MATERIAL FOR THIS EXERCISE ::
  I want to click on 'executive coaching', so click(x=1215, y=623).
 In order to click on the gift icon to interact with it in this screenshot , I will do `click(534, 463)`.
...
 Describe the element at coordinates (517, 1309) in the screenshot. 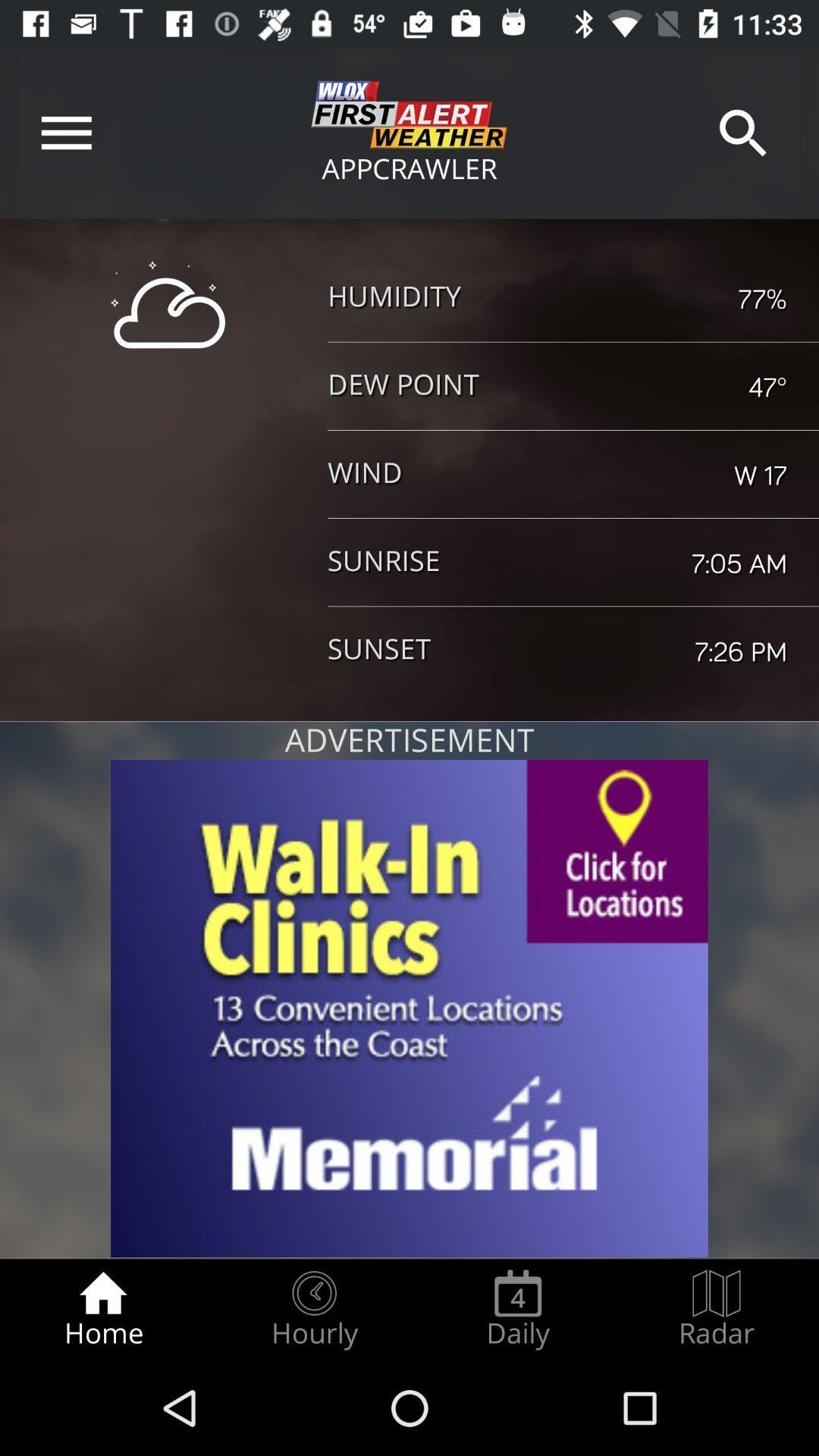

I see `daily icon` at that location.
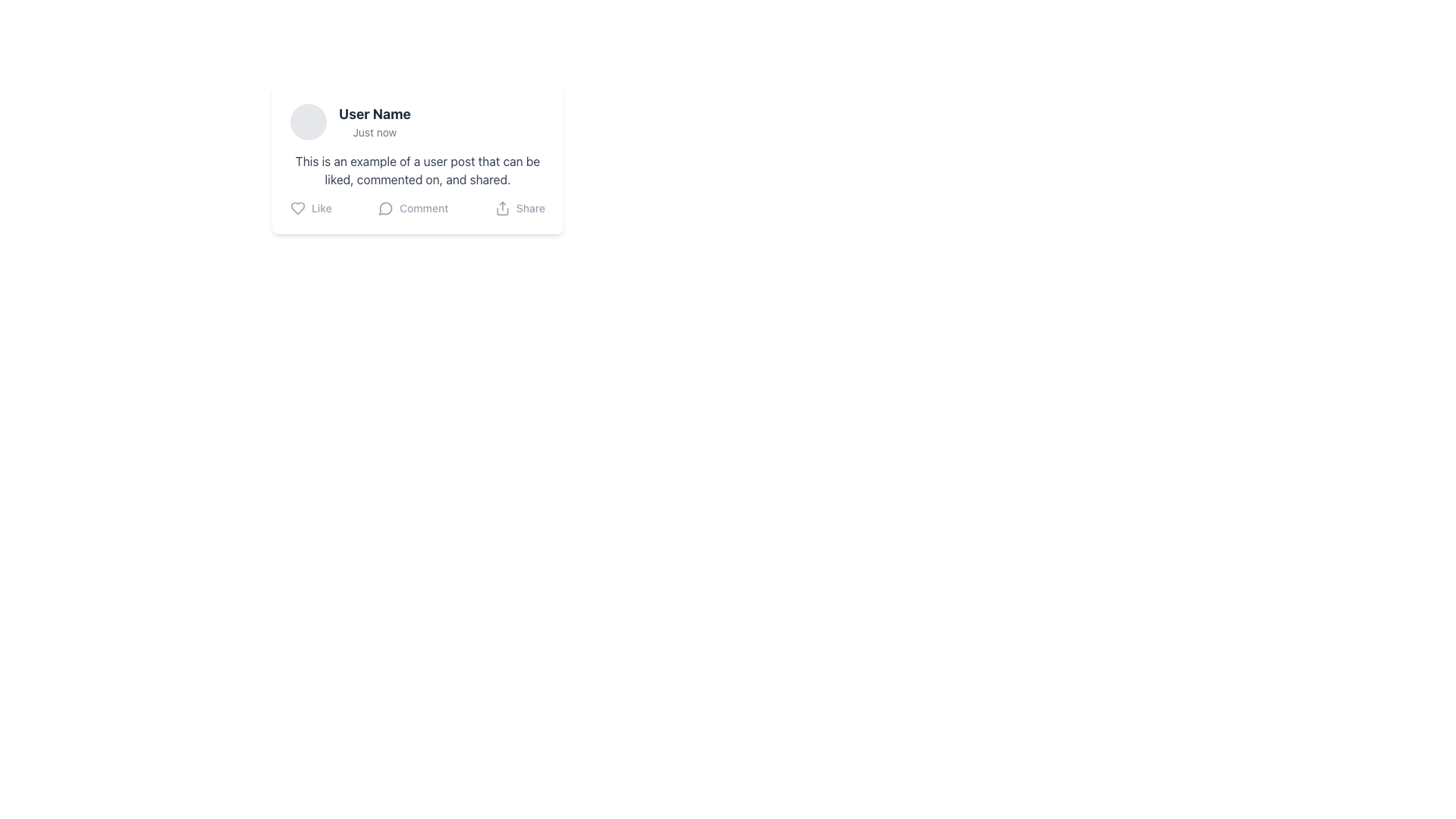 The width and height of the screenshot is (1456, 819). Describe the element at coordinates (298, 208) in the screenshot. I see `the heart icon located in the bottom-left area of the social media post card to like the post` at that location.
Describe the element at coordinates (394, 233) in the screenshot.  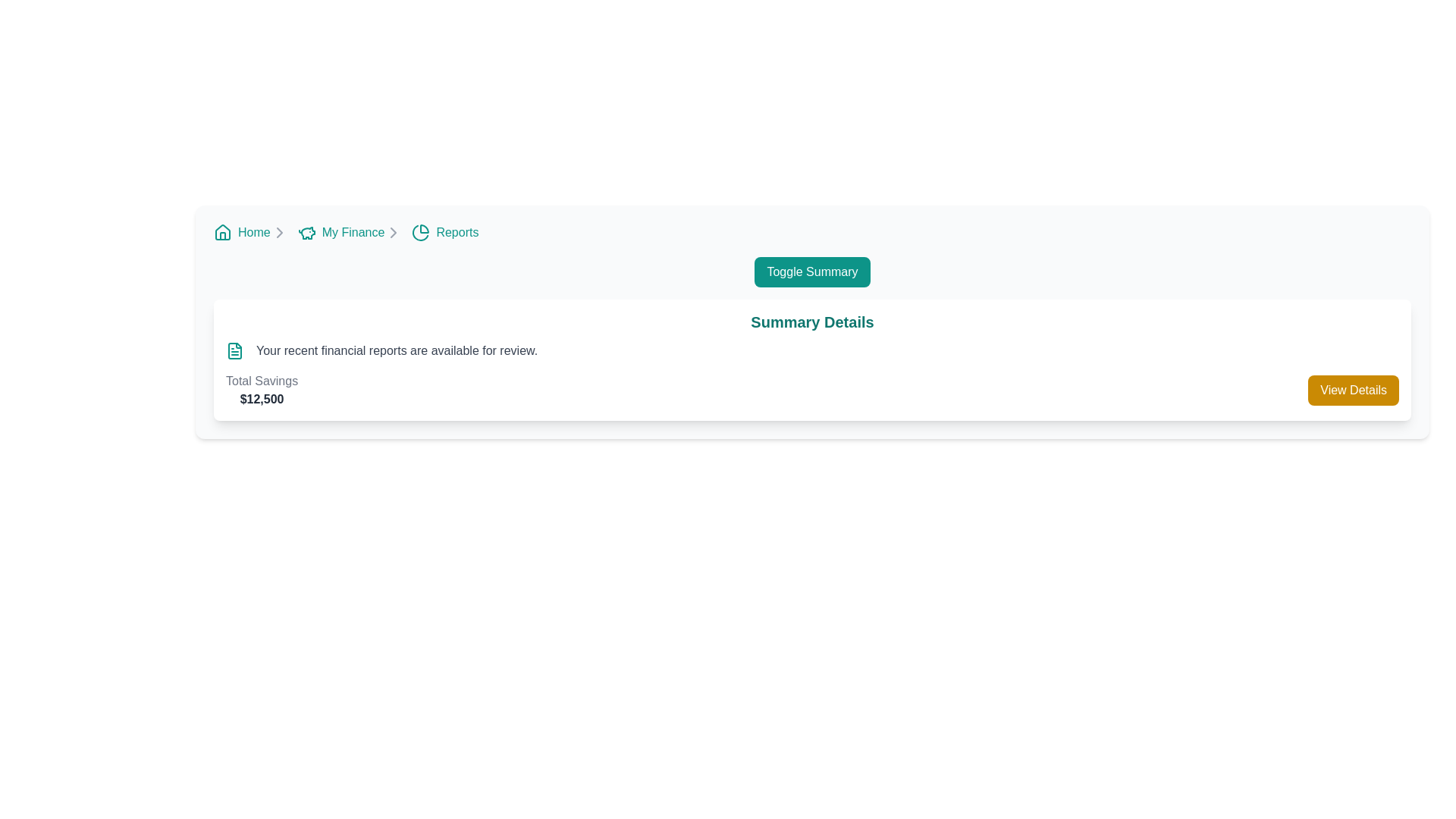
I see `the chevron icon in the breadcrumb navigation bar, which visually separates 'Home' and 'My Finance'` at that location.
--
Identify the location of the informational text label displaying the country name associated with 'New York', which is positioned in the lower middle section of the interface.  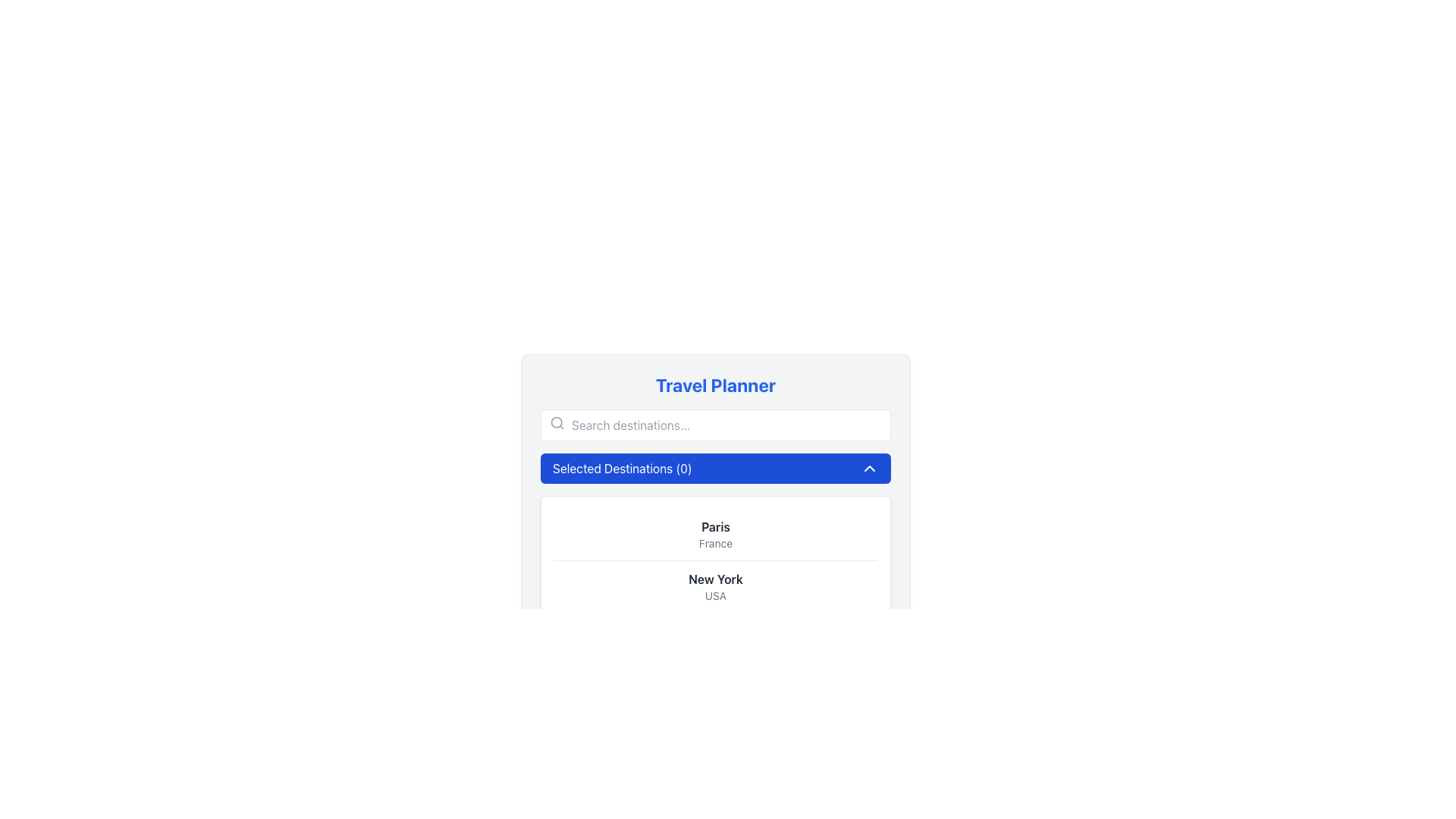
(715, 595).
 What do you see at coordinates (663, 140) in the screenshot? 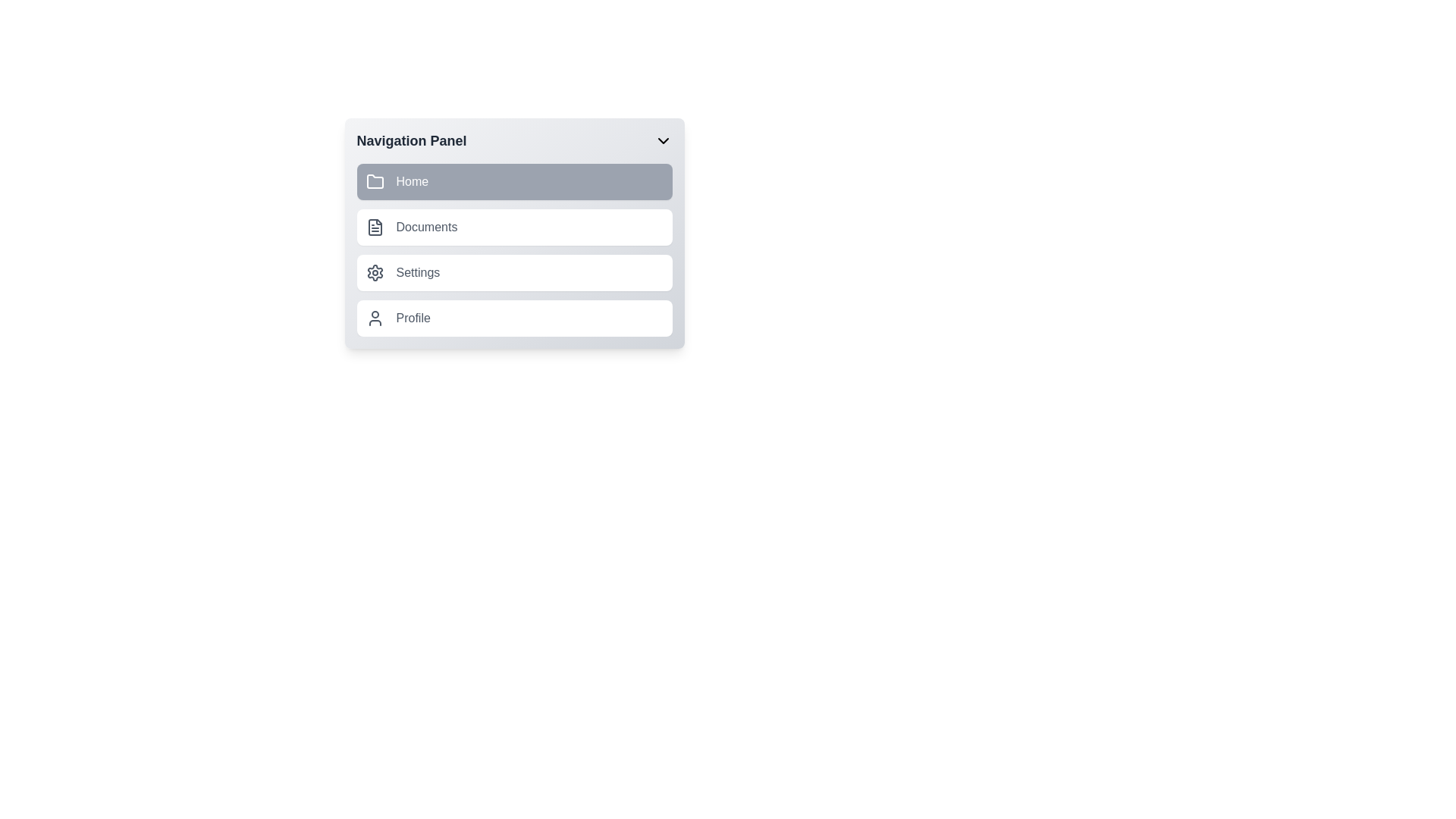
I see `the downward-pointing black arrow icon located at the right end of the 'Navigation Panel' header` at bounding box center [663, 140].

OBJECTIVE :: Extract the data from the line containing "Describe the element at coordinates (394, 233)" through the line containing "chevron icon in", both included, and reproduce those lines without any change, leaving out the pictures.

TASK OUTPUT ::
Describe the element at coordinates (394, 233) in the screenshot.  
I see `the chevron icon in the breadcrumb navigation bar, which visually separates 'Home' and 'My Finance'` at that location.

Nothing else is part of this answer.